On this day in history, December 17, 1777, the French government formally recognizes the United States for the first time. France had been secretly helping the Americans since early 1776, with supplies of guns, ammunition, money and soldiers, but all this was done under the radar. With the acknowledgement of the new country by Charles Gravier, Comte de Vergennes, the French Foreign Minister, the war became an international one and entered a whole new phase.
Benjamin Franklin first went to France to seek an alliance against the British a year earlier, in December, 1776. Franklin sought arms and money, but also recognition for the fledgling nation. The Americans believed that if France would acknowledge them as a sovereign country, it would aid in their ability to rally other nations to their side.
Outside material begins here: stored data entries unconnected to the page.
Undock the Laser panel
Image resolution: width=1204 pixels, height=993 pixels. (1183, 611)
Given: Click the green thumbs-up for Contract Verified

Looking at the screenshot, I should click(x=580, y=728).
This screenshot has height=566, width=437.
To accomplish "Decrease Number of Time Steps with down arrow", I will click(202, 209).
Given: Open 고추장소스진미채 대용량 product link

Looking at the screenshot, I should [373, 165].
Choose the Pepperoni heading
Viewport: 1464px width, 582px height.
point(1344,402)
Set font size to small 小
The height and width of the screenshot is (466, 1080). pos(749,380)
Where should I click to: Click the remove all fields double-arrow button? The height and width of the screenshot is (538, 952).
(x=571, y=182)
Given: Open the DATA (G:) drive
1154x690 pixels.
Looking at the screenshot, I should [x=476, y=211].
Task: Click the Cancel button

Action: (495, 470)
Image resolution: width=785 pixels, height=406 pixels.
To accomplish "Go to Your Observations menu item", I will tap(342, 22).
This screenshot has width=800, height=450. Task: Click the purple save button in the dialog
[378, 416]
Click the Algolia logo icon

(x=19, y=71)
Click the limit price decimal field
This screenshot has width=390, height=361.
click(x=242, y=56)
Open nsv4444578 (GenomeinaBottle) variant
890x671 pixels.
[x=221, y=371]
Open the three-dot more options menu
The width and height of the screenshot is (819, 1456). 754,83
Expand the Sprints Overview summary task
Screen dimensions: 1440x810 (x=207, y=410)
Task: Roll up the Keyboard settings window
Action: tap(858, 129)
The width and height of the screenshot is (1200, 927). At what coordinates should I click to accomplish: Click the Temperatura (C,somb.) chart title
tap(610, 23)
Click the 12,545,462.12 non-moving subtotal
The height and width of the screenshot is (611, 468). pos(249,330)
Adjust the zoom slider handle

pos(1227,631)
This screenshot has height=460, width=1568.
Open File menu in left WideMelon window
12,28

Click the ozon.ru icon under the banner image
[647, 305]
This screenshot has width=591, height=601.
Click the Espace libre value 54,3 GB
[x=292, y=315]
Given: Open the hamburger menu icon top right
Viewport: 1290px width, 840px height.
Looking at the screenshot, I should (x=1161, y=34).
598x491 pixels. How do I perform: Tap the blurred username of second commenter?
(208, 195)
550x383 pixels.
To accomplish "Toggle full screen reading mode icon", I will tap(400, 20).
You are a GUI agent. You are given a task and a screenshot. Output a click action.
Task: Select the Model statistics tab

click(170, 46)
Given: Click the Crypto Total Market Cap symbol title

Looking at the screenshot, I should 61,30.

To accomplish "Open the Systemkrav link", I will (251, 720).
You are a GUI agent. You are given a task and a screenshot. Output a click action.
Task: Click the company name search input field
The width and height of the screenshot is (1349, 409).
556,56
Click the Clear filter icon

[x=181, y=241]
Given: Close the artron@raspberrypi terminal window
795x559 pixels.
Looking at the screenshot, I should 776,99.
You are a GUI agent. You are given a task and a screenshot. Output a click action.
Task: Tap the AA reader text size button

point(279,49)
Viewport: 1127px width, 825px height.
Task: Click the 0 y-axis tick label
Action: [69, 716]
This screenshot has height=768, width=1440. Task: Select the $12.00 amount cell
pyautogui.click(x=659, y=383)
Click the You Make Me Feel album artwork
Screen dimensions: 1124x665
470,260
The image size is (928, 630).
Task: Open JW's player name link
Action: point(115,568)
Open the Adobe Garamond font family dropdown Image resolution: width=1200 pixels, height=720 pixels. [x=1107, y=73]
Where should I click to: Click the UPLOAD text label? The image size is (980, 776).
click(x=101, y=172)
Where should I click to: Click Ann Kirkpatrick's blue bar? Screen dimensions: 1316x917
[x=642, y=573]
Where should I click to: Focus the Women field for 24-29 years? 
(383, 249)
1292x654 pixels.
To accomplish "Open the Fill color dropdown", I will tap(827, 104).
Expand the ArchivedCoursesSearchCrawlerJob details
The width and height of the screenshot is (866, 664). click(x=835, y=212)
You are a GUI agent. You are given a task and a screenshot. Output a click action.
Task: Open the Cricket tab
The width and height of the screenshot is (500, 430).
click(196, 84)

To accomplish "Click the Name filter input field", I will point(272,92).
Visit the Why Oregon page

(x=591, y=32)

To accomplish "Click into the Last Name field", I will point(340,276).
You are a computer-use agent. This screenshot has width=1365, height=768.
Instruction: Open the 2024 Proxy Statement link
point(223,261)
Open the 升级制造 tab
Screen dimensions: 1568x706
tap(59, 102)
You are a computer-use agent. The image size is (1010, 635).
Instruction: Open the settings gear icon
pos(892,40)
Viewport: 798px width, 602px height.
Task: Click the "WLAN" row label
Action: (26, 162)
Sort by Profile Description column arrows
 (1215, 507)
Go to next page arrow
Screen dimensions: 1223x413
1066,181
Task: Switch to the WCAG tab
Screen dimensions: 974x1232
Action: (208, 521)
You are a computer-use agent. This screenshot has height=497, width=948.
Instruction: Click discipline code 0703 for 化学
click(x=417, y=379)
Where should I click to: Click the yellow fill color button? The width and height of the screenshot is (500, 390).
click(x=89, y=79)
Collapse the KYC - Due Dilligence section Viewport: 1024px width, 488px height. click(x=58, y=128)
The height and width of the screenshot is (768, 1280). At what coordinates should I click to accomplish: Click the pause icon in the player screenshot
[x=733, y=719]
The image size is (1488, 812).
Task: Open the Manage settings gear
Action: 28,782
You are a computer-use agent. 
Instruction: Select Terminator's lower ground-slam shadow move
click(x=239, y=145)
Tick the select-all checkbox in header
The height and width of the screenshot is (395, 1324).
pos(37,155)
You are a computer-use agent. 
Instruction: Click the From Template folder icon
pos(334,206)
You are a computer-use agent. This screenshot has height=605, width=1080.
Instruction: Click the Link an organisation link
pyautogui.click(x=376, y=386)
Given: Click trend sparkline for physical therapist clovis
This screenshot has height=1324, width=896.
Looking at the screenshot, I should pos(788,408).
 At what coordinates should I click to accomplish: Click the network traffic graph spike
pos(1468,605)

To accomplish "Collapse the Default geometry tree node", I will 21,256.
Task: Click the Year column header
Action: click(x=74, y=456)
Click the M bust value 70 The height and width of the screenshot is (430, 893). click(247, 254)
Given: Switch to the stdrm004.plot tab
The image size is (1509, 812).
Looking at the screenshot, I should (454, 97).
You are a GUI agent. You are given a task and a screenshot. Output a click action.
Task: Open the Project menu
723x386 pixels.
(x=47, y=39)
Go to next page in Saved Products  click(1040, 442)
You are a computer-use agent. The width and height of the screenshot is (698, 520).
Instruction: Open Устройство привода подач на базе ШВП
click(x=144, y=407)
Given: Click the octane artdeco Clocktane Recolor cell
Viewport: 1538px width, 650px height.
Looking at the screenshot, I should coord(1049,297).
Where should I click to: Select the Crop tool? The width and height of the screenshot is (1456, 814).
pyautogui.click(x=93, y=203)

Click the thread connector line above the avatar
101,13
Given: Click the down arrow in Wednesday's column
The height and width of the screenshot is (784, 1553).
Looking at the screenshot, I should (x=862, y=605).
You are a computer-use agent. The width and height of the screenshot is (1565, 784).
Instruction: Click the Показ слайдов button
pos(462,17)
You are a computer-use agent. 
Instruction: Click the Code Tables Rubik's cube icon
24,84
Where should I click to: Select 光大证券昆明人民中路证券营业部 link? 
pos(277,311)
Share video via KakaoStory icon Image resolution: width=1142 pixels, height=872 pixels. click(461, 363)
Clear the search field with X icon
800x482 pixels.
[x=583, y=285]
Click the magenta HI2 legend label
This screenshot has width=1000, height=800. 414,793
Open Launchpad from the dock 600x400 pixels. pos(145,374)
France had a strong interest in aiding the Americans. The Comte de Vergennes wanted to see England paid back for taking French territory in America during the French and Indian War, which caused France to lose millions of acres of fertile land. King Louis XVI wanted to acknowledge the Americans as well, in order to punish his chief adversary, Great Britain, but he felt the Americans needed to prove themselves on the battlefield first to show the world that they were actually capable of beating Britain, which had the largest army in the world.
The moment arrived on October 17, 1777 when British General John Burgoyne was forced to surrender an army of over 6,000 men at the Battle of Saratoga when he was severely outnumbered and outmaneuvered by American General Horatio Gates. This was the first major loss of the war for the British and it convinced France that the Americans were capable of defeating them if they had some help.
Word of the victory arrived in Paris on December 4 and Ben Franklin went immediately to Vergennes with the news. Less than two weeks later, Vergennes went public with an acknowledgement of the Americans for the first time. By February, a formal treaty of alliance would be signed. French entrance in the war caused Britain to rethink and realign its entire war strategy. French involvement created a much broader theater for the war, including the West Indies, Africa, southeast Asia and Europe, stretching Britain's forces too thinly, even to the point of withdrawing troops from North America to be deployed elsewhere.
French help in the war was of enormous significance. The equivalent of 13 billion dollars was lent by the French government to the Continental Congress. Several fleets of ships assisted in various battles of the Revolution, including the Surrender at Yorktown. French officers and generals fought alongside American militia members and contributed greatly to the American victory. Many historians believe that if it were not for the French, the Americans may not have won the war.